Still, it’s heartening to see the heartland being looked after, albeit half-heartedly, by the DOI and pro-oil Senators. Enbridge and BP seem to have given certain policymakers a sudden insight: Skimping on safety for an oil pipeline running across six states and over the most important source of fresh water in the Midwest might be a really bad idea.

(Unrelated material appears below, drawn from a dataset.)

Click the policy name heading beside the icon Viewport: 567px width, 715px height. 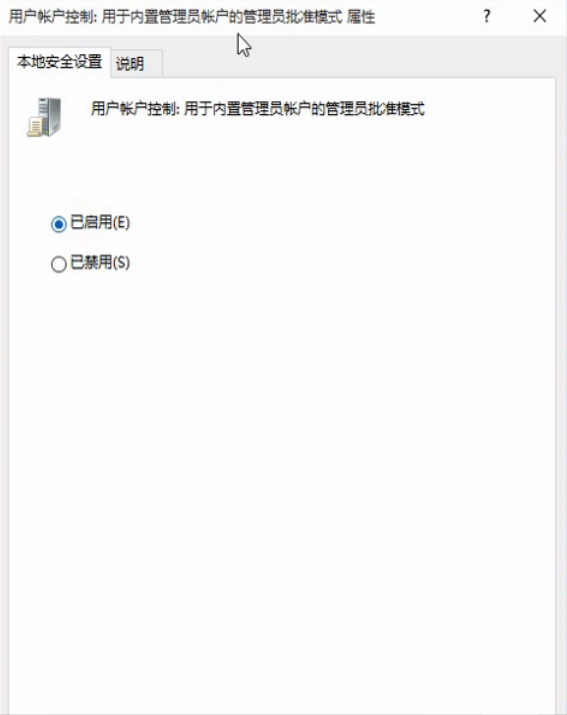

Speaking of bad ideas, the entire Keystone XL pipeline is an unnecessary and dangerous step backward and should not be built, at low pressure or otherwise. The opposition to Keystone XL will not be softened by the lower pressure; in fact, activists say they are encouraged by the effect they are having and will press for the State Department to reject the entire project. (Sign the petition to tell them this here.)
The Canadian Connection
There’s a certain poetic justice to TransCanada’s paying for the sins of Enbridge, as these two corporations are the Canadian evil twins of reckless tar sands expansion. Enbridge is building the Alberta Clipper pipeline across Minnesota; TransCanada recently finished the Keystone I pipeline through the Dakotas and on down to Oklahoma. Enbridge longs to open the Asian market to tar sands oil via the Northern Gateway pipeline to British Columbia; TransCanada covets the U.S. Northeast and European markets via the Keystone XL pipeline to Texas.
The Canadian connection provides tar sands, one of the most destructive projects on earth, with some positive stereotypes. Most U.S. citizens probably think that Canadians are nice, the government is a stalwart U.S. ally, and the countryside is a vast scenic wilderness, if a bit on the snowy side. At the diplomatic level, Secretary of State Hillary Clinton would like to reward Canada by buying more of its oil and punish Hugo Chavez by buying less from Venezuela.

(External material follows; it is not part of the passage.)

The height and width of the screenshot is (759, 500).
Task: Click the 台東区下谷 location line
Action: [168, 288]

But unless Canada changes its ways, Secretary Clinton and the rest of U.S. will eventually notice that Canada (of all places!) has become a sort of petro-state, in which the interests of Big Oil, and most of all the tar sands industry, drive national policy. Conservative Prime Minister Stephen Harper, who is from Alberta, has spearheaded Canada’s retro attitude on climate, winning sarcastic awards for Fossil of the Day, Week and Year at international climate negotiations and earning the enmity of clean energy advocates in Canada and Europe. Even the provinces of Ontario and Quebec are fed up with the special treatment for the Alberta tar sands. If the populous provinces and Liberal opposition party cannot exert enough pressure, then the U.S., as the sole major foreign market for Canadian oil, must insist that Canada rein in and clean up the tar sands industry.
The pipeline pressure has dropped, but the pressure on Canada has just started ramping up.